## [Click-target data]

——————

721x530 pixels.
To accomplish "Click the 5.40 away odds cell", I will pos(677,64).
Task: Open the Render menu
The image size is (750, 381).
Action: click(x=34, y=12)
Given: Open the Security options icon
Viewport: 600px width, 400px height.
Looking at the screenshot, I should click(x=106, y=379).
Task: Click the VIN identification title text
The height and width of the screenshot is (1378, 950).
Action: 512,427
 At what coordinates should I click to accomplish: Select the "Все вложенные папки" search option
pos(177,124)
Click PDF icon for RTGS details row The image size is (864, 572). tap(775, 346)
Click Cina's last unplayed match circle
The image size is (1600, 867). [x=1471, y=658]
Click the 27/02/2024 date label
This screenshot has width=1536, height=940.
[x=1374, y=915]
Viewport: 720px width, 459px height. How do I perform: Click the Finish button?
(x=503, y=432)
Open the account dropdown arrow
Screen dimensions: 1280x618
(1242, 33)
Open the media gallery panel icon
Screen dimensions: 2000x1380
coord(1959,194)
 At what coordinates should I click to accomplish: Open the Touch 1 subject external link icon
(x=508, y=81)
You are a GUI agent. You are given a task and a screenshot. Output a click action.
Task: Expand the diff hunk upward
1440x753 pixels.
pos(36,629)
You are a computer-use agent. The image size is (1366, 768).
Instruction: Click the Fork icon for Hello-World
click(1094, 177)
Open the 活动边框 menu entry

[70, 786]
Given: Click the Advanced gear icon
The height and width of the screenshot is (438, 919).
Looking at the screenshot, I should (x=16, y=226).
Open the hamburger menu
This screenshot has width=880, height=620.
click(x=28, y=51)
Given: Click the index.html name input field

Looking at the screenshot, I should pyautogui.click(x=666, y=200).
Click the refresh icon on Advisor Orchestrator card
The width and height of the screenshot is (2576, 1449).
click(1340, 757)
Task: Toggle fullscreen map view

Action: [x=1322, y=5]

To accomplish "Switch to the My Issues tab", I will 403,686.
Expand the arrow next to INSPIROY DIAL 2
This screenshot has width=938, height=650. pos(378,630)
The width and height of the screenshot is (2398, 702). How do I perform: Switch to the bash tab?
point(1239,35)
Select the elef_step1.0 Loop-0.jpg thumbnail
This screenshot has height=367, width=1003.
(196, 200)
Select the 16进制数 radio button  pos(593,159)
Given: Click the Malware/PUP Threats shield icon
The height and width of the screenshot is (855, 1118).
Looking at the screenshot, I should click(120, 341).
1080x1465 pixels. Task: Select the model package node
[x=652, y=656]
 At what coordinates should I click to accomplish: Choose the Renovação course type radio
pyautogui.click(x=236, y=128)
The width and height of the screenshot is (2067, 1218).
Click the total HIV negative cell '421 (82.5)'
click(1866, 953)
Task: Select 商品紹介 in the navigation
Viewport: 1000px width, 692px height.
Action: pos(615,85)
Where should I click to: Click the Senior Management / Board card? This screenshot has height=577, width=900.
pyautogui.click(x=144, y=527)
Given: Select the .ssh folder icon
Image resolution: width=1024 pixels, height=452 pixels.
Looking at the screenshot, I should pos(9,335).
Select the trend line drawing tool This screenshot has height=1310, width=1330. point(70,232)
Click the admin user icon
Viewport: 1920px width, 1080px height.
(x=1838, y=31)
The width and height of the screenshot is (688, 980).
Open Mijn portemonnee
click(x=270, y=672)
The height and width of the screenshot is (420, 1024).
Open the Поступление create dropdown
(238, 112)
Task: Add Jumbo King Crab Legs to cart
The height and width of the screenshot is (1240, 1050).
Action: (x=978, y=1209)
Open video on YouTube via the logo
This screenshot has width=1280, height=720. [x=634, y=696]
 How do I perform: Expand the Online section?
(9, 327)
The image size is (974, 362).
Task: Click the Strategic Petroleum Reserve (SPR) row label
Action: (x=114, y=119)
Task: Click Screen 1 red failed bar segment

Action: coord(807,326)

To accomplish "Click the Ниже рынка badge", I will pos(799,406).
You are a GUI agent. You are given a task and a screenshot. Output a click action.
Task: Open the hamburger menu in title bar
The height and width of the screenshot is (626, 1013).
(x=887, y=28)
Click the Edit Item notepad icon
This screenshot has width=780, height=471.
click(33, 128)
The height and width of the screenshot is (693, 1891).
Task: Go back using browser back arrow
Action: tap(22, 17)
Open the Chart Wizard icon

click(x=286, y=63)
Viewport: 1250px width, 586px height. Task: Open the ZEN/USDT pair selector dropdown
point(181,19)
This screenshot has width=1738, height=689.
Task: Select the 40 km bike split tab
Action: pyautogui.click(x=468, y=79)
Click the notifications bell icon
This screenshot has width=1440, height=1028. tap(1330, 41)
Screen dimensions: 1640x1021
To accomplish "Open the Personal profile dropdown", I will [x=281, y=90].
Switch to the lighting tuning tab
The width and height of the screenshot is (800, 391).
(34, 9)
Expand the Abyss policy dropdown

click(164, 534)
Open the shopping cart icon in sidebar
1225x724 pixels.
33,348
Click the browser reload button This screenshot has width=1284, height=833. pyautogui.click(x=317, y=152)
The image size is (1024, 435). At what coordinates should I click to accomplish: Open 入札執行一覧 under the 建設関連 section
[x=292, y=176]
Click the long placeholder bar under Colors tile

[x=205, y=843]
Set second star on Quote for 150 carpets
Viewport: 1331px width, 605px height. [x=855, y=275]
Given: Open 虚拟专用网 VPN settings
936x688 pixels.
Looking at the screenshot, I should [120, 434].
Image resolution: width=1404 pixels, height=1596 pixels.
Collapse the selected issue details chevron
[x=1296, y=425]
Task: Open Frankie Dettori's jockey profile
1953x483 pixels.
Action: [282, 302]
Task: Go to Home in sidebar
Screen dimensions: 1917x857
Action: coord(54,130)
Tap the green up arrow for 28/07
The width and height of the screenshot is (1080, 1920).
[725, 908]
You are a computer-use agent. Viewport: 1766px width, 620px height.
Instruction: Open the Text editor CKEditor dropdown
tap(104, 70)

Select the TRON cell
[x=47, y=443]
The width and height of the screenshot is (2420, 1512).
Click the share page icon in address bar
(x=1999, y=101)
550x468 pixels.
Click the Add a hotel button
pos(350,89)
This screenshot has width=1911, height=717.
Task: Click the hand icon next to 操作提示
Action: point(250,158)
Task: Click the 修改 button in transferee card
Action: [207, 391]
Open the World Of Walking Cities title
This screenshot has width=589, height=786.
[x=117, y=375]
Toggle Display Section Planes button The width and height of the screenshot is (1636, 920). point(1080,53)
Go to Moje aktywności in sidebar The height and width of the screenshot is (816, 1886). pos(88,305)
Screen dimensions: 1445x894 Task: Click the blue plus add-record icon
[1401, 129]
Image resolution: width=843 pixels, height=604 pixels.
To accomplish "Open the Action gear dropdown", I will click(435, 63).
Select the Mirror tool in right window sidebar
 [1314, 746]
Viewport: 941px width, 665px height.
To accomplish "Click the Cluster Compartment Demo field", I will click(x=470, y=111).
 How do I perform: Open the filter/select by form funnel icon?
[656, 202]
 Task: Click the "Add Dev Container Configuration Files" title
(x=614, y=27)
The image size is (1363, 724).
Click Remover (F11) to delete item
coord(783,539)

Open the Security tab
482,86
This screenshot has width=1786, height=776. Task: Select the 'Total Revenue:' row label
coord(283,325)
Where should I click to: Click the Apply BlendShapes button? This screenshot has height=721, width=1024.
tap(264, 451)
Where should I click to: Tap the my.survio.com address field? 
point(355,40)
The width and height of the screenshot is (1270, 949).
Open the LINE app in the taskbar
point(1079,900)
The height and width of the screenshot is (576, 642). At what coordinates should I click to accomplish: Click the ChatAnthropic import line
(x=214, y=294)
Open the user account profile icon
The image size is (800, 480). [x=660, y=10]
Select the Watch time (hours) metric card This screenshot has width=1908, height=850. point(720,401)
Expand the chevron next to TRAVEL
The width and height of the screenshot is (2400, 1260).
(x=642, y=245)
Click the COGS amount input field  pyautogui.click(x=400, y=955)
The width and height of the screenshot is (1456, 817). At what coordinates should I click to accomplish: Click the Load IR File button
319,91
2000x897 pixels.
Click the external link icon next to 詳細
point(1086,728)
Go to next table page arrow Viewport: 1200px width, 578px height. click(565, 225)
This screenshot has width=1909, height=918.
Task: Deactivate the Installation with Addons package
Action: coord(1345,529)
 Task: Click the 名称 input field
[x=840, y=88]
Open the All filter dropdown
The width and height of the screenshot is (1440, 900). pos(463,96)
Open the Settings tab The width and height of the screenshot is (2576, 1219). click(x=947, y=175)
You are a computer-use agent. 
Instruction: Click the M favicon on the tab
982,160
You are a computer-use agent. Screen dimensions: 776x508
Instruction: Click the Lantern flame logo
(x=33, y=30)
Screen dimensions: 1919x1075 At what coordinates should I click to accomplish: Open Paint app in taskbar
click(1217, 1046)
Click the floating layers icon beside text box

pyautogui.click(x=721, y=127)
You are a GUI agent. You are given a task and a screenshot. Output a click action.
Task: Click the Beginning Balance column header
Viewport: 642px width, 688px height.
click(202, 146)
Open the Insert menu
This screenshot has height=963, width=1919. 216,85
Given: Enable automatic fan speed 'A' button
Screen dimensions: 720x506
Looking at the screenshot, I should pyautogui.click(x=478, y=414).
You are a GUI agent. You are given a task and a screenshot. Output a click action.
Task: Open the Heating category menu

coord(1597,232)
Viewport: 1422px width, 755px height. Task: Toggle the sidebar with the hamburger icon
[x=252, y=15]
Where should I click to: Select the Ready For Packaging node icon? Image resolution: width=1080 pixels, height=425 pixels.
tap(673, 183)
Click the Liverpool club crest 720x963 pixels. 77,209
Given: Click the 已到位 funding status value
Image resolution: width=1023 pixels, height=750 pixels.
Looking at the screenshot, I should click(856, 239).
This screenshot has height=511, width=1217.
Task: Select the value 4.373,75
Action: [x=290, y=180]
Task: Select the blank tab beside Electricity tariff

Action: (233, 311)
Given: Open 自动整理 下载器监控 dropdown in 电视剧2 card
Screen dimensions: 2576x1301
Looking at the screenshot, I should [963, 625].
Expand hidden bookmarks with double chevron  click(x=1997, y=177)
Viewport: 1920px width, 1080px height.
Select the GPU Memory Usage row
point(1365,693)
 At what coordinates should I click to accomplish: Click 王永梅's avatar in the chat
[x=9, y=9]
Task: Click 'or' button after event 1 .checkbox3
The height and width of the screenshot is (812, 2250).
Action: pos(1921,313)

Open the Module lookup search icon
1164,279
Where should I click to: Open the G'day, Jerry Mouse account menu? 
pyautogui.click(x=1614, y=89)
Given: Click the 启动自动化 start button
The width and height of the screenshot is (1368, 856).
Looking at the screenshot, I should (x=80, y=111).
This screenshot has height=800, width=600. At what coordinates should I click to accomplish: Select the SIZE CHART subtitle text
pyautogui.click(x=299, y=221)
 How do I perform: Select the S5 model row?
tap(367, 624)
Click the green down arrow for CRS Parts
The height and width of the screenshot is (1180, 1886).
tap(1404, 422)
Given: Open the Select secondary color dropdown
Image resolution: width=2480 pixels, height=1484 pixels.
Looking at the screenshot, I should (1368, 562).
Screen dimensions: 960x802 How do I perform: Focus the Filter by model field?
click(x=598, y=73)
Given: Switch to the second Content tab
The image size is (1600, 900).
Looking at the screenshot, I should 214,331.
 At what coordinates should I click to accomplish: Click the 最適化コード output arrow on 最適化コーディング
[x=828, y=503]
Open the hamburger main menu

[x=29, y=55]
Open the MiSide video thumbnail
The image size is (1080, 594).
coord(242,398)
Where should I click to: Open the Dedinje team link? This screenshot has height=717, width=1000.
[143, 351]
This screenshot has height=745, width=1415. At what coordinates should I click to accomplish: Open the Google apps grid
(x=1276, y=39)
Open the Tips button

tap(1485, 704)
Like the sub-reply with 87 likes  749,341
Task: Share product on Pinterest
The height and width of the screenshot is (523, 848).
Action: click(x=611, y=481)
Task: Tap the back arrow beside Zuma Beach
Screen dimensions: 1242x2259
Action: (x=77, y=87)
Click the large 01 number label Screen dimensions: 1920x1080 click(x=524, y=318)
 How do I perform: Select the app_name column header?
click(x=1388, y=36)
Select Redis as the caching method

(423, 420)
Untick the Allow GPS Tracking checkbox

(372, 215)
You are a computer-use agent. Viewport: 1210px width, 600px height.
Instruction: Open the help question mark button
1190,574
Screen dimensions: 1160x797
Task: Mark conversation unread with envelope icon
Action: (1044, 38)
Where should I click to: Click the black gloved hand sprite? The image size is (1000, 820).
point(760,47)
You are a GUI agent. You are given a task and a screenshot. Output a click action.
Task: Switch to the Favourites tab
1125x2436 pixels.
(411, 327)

——————

## [Task description]
Could you copy out the records from the line with "How do I perform: Open" through the line with "Action: coord(1345,529)", changing "Security tab" to "Privacy tab" and leaving everything else as it is?

## [Task solution]
 How do I perform: Open the filter/select by form funnel icon?
[656, 202]
 Task: Click the "Add Dev Container Configuration Files" title
(x=614, y=27)
The image size is (1363, 724).
Click Remover (F11) to delete item
coord(783,539)

Open the Privacy tab
482,86
This screenshot has width=1786, height=776. Task: Select the 'Total Revenue:' row label
coord(283,325)
Where should I click to: Click the Apply BlendShapes button? This screenshot has height=721, width=1024.
tap(264, 451)
Where should I click to: Tap the my.survio.com address field? 
point(355,40)
The width and height of the screenshot is (1270, 949).
Open the LINE app in the taskbar
point(1079,900)
The height and width of the screenshot is (576, 642). At what coordinates should I click to accomplish: Click the ChatAnthropic import line
(x=214, y=294)
Open the user account profile icon
The image size is (800, 480). [x=660, y=10]
Select the Watch time (hours) metric card This screenshot has width=1908, height=850. point(720,401)
Expand the chevron next to TRAVEL
The width and height of the screenshot is (2400, 1260).
(x=642, y=245)
Click the COGS amount input field  pyautogui.click(x=400, y=955)
The width and height of the screenshot is (1456, 817). At what coordinates should I click to accomplish: Click the Load IR File button
319,91
2000x897 pixels.
Click the external link icon next to 詳細
point(1086,728)
Go to next table page arrow Viewport: 1200px width, 578px height. click(565, 225)
This screenshot has width=1909, height=918.
Task: Deactivate the Installation with Addons package
Action: coord(1345,529)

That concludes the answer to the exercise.